▸ **WHAT THE TASK REQUIRES**:
Exactly as written, retype the listing below, omitting the pictures.

*** Opening of RECORDS FOR THE EXERCISE ***

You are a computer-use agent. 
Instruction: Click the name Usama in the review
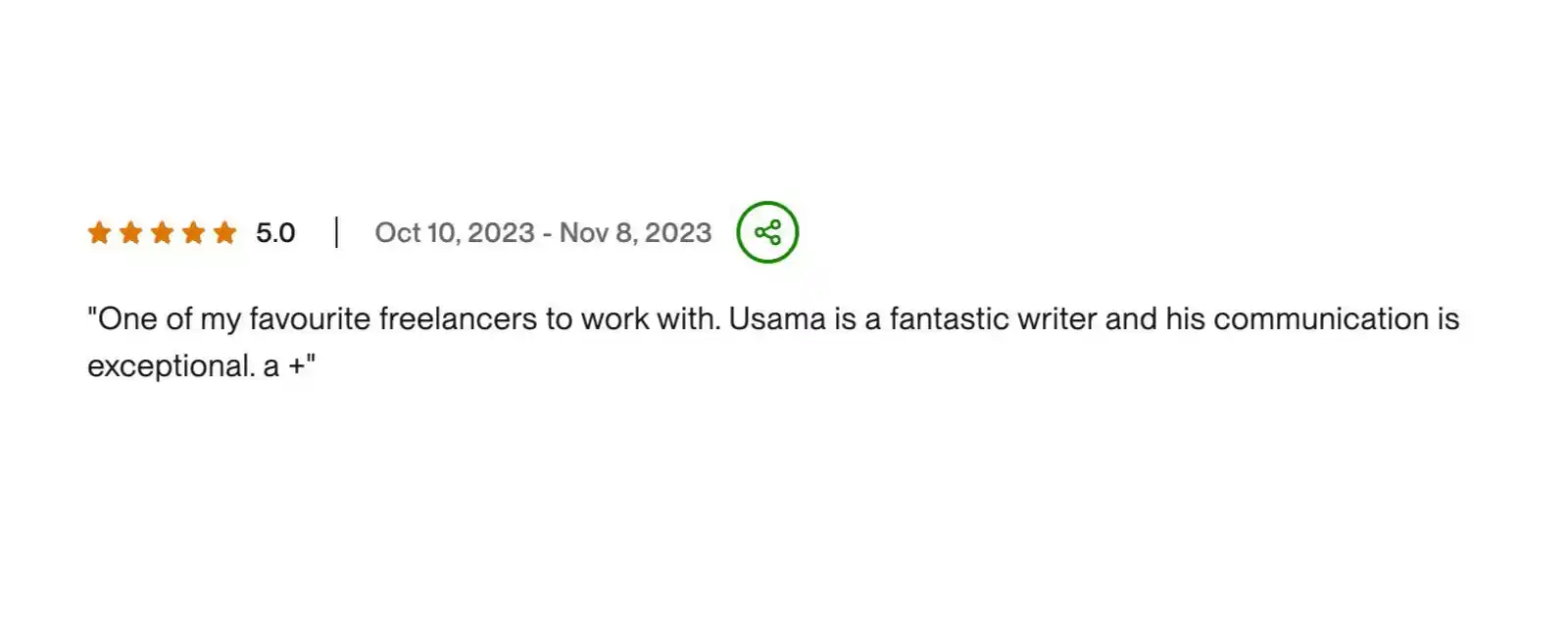(x=777, y=319)
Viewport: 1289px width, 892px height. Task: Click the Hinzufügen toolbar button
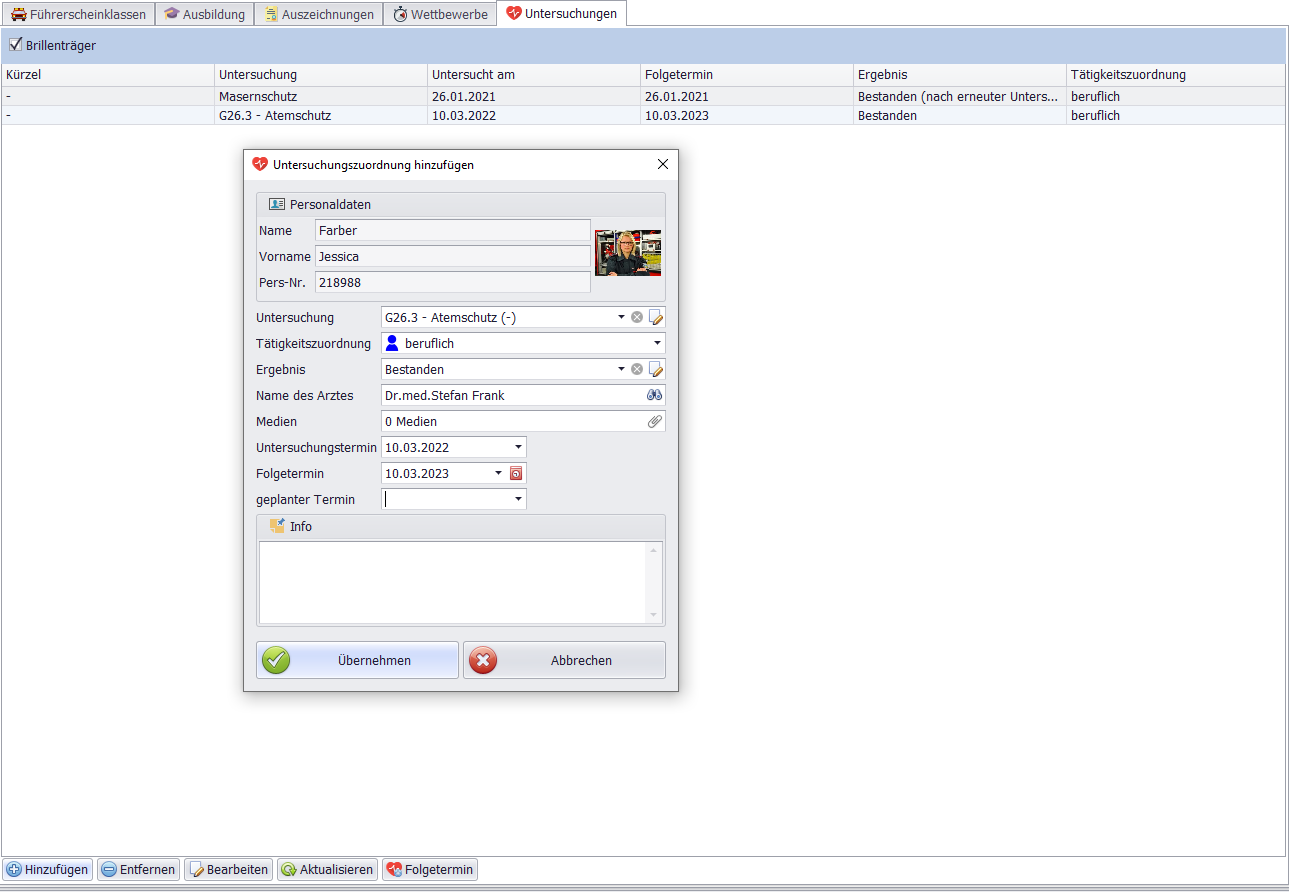tap(47, 869)
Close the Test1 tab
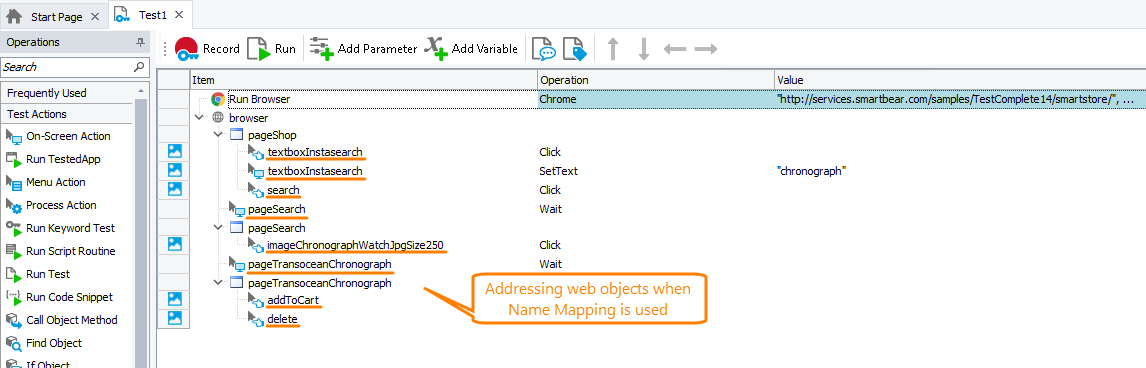 click(x=180, y=14)
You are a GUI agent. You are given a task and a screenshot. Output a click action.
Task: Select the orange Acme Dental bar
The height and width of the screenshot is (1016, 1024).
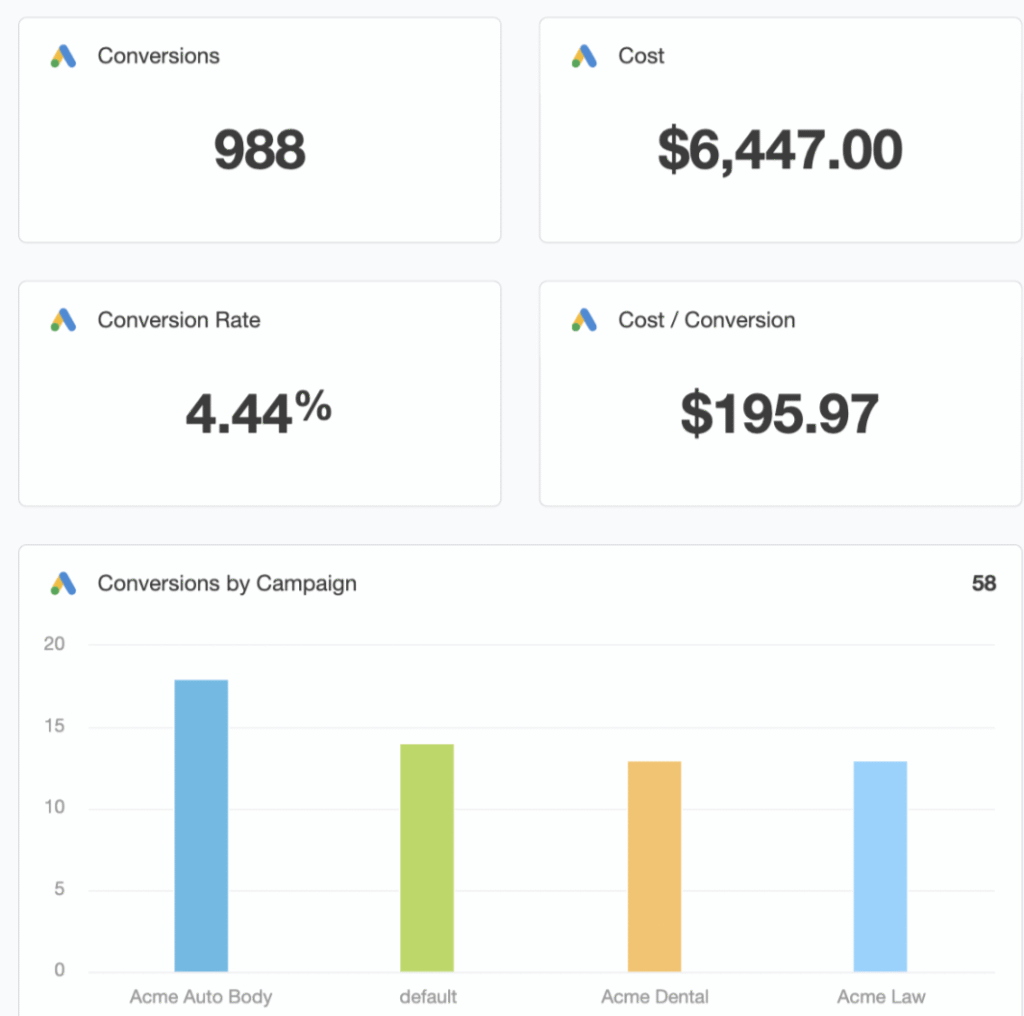pyautogui.click(x=654, y=866)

*** Close of RECORDS FOR THE EXERCISE ***

▸ **SOLUTION**:
You are a computer-use agent. 
Instruction: Click the name Usama in the review
(x=777, y=319)
Viewport: 1289px width, 892px height. Task: Click the Hinzufügen toolbar button
tap(47, 869)
Close the Test1 tab
 click(x=180, y=14)
You are a GUI agent. You are given a task and a screenshot. Output a click action.
Task: Select the orange Acme Dental bar
The height and width of the screenshot is (1016, 1024).
pyautogui.click(x=654, y=866)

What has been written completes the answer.